A: The 10 year limitation longstop in the Building Act does not apply to a product liability claim like this against a cladding manufacturer. This was the finding in the 2016 Supreme Court decision in Carter Holt v Ministry of Education, which involves a similar claim against a cladding manufacturer.
The 15 year limitation longstop does not apply to these claims either because the representative proceedings were filed before that longstop came into effect.
A: No. The participants in this claim are pooling resources to fund the claim. This means that they will receive the proceeds of successful litigation after repayment of their costs and will not have to pay a large percentage of that recovery to a litigation funder to repay the litigation funder's costs and commission.

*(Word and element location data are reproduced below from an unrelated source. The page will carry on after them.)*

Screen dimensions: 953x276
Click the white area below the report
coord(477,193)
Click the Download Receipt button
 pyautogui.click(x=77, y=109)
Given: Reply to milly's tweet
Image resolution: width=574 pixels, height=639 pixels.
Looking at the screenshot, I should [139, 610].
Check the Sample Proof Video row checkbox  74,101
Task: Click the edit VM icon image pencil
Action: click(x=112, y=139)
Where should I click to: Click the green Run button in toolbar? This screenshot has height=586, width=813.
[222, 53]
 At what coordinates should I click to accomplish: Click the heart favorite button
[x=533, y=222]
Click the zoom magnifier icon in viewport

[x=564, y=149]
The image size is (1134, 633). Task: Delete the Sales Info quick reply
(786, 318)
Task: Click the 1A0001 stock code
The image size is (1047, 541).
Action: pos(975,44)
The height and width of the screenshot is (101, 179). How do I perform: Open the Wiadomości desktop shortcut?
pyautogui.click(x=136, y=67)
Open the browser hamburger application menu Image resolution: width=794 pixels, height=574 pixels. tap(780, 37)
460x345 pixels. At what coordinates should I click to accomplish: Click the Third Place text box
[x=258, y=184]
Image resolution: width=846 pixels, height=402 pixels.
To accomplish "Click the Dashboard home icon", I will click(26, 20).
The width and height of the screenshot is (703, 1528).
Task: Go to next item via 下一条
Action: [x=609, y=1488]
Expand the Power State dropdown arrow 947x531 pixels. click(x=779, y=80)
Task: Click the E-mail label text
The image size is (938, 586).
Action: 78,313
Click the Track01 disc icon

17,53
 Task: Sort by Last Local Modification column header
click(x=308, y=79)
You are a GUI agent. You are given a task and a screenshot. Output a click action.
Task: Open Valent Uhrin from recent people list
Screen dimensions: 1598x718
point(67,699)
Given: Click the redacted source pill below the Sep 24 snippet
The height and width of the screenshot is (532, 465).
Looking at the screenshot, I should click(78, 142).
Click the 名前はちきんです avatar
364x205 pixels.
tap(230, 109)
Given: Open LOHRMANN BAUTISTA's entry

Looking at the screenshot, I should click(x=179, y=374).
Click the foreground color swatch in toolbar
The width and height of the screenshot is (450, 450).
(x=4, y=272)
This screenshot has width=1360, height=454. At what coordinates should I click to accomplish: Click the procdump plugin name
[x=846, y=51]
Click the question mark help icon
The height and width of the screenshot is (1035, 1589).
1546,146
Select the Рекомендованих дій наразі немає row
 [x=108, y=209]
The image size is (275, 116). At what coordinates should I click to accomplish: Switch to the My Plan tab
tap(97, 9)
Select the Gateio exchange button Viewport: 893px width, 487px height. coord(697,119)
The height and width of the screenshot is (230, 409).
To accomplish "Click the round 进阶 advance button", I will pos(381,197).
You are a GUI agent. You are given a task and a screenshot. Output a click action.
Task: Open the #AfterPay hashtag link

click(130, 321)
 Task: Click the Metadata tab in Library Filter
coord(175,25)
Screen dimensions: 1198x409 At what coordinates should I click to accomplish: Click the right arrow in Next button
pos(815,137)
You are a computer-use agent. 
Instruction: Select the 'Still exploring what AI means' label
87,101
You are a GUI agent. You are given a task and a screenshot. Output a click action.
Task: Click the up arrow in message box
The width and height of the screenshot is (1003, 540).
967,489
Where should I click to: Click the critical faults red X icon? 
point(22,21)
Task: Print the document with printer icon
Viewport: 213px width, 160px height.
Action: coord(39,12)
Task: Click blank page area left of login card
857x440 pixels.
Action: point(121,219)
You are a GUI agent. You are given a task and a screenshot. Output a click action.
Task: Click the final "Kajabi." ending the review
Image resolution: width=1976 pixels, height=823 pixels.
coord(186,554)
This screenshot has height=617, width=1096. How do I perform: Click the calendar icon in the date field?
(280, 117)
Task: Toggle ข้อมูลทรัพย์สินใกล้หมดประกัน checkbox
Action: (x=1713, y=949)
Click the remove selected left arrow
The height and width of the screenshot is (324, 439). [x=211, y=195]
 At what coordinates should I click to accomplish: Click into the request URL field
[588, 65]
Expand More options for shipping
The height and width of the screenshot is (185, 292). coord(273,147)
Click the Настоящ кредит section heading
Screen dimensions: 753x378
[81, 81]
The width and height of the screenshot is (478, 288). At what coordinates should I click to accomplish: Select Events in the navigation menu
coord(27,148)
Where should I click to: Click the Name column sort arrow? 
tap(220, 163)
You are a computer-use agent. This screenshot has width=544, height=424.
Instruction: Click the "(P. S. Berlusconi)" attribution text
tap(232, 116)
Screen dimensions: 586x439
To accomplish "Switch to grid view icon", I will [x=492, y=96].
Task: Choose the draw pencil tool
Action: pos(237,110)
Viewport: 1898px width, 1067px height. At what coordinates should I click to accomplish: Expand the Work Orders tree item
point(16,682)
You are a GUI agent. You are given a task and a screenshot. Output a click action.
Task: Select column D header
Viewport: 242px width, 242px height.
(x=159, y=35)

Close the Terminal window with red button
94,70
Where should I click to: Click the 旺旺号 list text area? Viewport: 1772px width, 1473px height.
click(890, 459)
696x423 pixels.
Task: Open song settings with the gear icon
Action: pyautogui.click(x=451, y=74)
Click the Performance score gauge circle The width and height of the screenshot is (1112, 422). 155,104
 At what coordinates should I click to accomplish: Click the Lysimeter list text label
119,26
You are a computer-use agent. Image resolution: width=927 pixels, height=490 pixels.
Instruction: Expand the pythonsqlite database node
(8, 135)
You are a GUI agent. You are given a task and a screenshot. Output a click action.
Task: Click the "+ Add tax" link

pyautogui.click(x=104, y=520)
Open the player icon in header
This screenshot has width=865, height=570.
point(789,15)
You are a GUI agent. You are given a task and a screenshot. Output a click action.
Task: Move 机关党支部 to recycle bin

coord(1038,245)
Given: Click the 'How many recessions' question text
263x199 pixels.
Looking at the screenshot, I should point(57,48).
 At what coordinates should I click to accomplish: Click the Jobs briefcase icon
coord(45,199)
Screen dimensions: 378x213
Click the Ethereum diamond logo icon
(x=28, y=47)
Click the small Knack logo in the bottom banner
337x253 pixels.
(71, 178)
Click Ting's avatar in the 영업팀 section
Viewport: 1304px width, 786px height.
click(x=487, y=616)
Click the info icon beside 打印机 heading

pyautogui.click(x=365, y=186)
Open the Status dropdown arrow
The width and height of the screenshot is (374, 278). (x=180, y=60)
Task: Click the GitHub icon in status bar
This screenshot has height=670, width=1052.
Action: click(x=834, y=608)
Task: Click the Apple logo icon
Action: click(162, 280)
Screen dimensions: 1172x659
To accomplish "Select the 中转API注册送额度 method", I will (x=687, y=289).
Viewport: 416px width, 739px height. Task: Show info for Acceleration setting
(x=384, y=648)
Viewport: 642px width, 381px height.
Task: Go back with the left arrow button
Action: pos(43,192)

A: Details of the opt-in fees and levies were provided to prospective class members upon registration of interest and under confidentiality terms. The larger the group the less each participant will need to pay to fund the litigation.
A: This will not be known until the case is determined by the Court or through a negotiated settlement. Claimants will generally seek recovery of all actual or estimated repair costs (or alternatively lost value) and other claimable losses and costs. The amount recovered, if any, will vary from claimant to claimant depending on a range of factors and risks.
Generally, a negotiated settlement will involve an element of compromise to reflect costs and risks.
The successful litigant after a hearing is generally awarded a contribution to legal costs based on scale, plus the reasonable experts' costs incurred (subject to assessment by the Court).
Plaintiffs face the risk of adverse costs against them on the same basis if they do not succeed in Court.
A: The process has taken approximately 2 years to reach this point. We anticipate another 2 to 3 years will be required to resolve the claim but this could be more or less depending on a range of unpredictable variables.